But, a number of the guys I spend Saturday mornings with had agreed to help me move Jonathan's things from his apartment into storage today, and I didn't really think it right not to show up for our Bible study. And, I am so glad I did.
This year the group seemed to start off in a deeper place than we have been before. The guys generally seemed more passionate than ever about drawing closer to God and closer to one another. They also seemed to have a greater zeal than ever before about doing good works of all kinds outside of the church. In fact, through all of January it really felt like God was taking us somewhere new -- building toward something significant.
This morning my friend Mark led the study. Mark has led many times in the past, and he always does a great job. But today was different. Several times Mark's emotions got the better of him as he talked about the sacrifice that God made for us and the kind of love that God calls us to have for one another. He took us to that place where the teaching of Jesus is stripped down to its essence. He spoke passionately about how this revelation about love was changing dramatically his marriage and his family -- indeed how it was changing him.
Honestly, I really believe that today may have been a game changer for this group of men.

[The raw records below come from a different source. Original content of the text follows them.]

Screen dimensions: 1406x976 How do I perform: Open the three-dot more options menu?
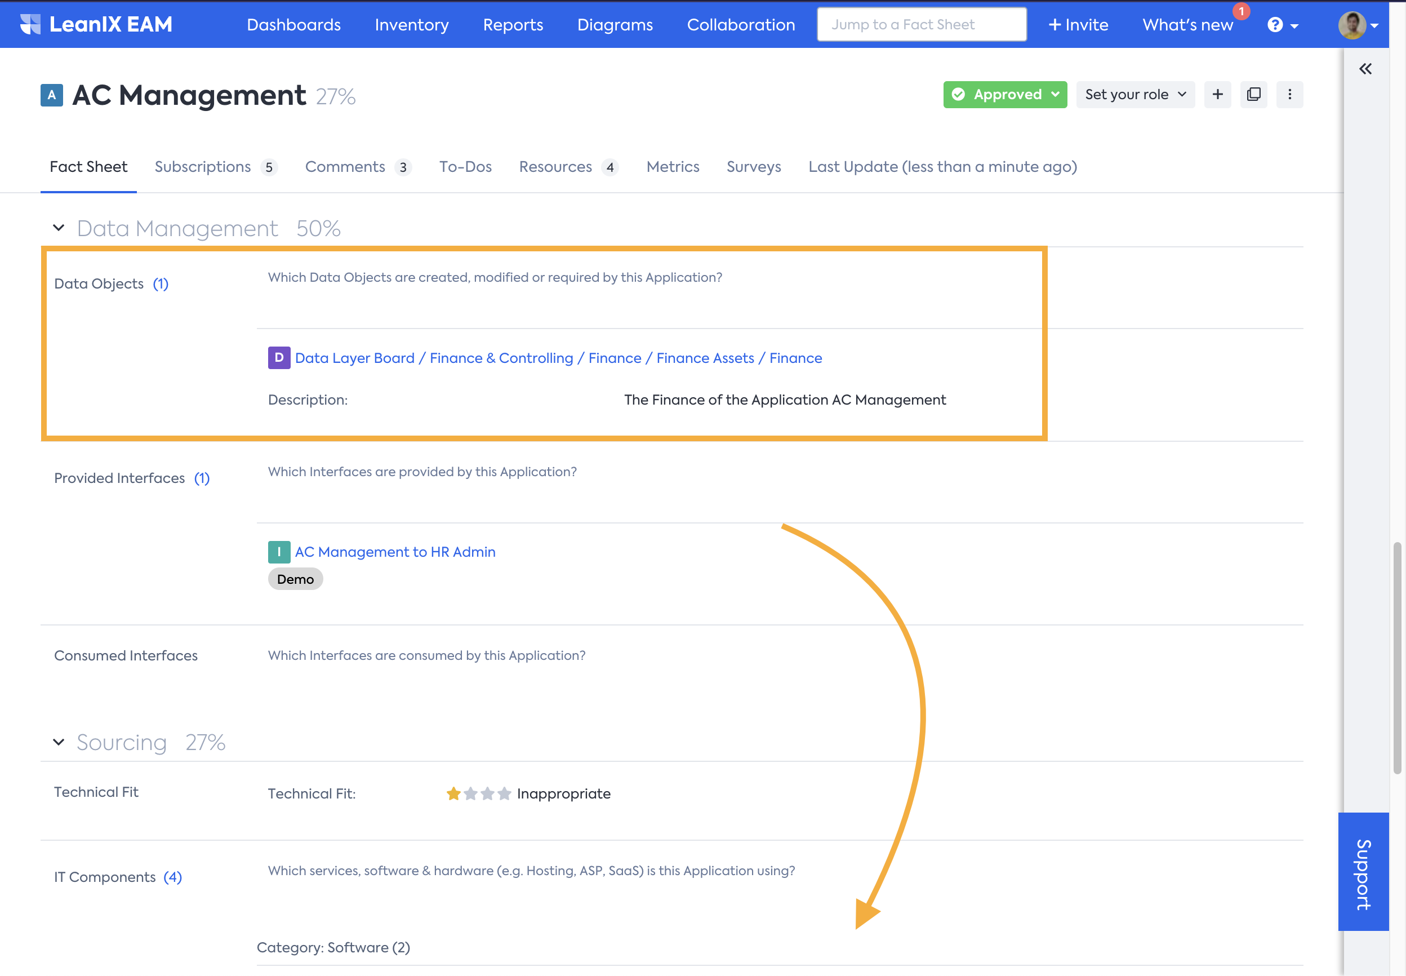(1289, 94)
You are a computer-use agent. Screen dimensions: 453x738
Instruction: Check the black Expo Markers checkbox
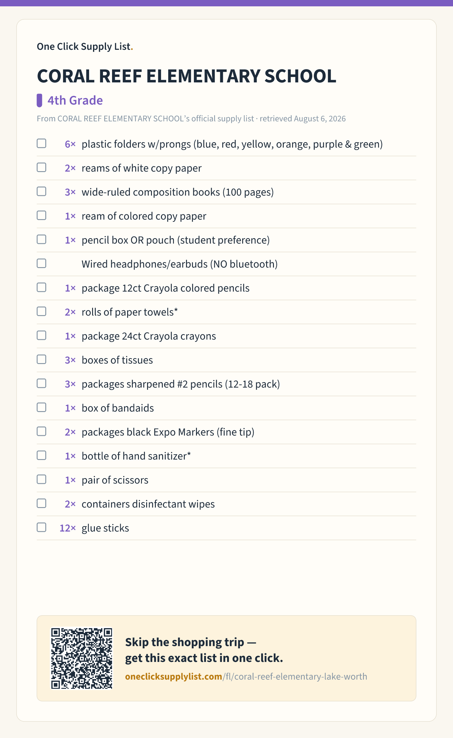pos(41,431)
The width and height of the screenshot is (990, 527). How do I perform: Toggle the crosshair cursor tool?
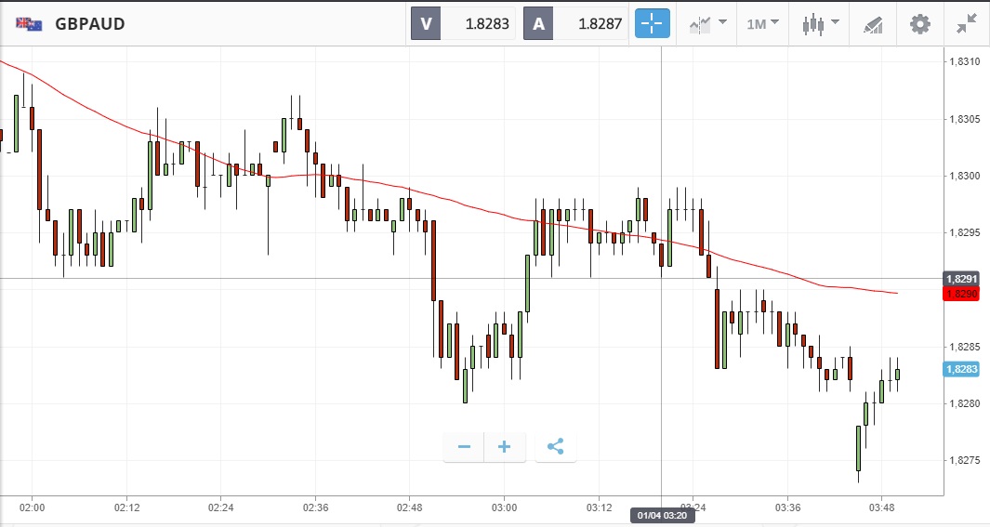pyautogui.click(x=652, y=24)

Although Mark was speaking, it felt like he was speaking for the entire group. And, for perhaps the first time, I felt like collectively we got it. For the first time I felt that collectively we finally understood at a heart level that the Christian walk really does largely boil down to putting God first and putting others ahead of ourselves.
Perhaps that seems simple. But I really believe that it is a revelation that few Christians ever really understand.

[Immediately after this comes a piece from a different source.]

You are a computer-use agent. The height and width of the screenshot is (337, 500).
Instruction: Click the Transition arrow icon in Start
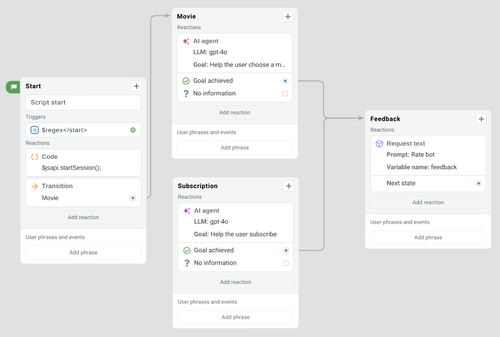point(34,186)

When we finished for the morning I was both excited about what I had just witnessed, and uneasy about the next few hours. My friend Brad and I headed over to pack up Jonathan's remaining belongings from his apartment, before other friends would arrive to help load the truck. It was the scene of the terrible events of just over a week ago -- the very place where my son drew his last breath.
At first I was surprised by the business-like way I was able to go about sorting through his things -- deciding which things would come home and which would go into storage. But ultimately and inevitably I found myself overwhelmed by the emotion the moment.
I know that my thoughts were far from rational, but perhaps they never are in times like these. As we began to move furniture and bags of clothes outside to the truck the reality of the situation began to sink in. Jonathan was gone and he was not coming back to us. It is, of course, a reality I had already accepted. But, somehow with every new milestone it is a reality that I am forced to accept all over again, and this time was more painful than any of the milestones that had preceded it.
When the apartment was empty I went to lock the door for the last time, and somehow was caught off guard by the flood of emotion in that moment. As I turned the key and the deadbolt moved into place, it felt as though I was locking Jonathan himself into that terrible place. It was as if all of the hopes and dreams that Pam and I had for our son, and all the hopes and dreams that he had for himself, were being sealed inside of that apartment. Our family's future without Jonathan never seemed so real to me.
Pam and I continue to gain comfort from the knowledge that Jonathan is in a better place, and cannot imagine how anyone could survive this kind of loss without faith and without the love and support of a church family. We know that one day joy will return to us. But we also know that this hole will never be filled. We know that in the future even in the times of our greatest joy, indeed particularly during our times of greatest joy, we will also experience our greatest pain -- the pain that will come from knowing that our son is not there to celebrate with us. Like it or not, that is our new normal.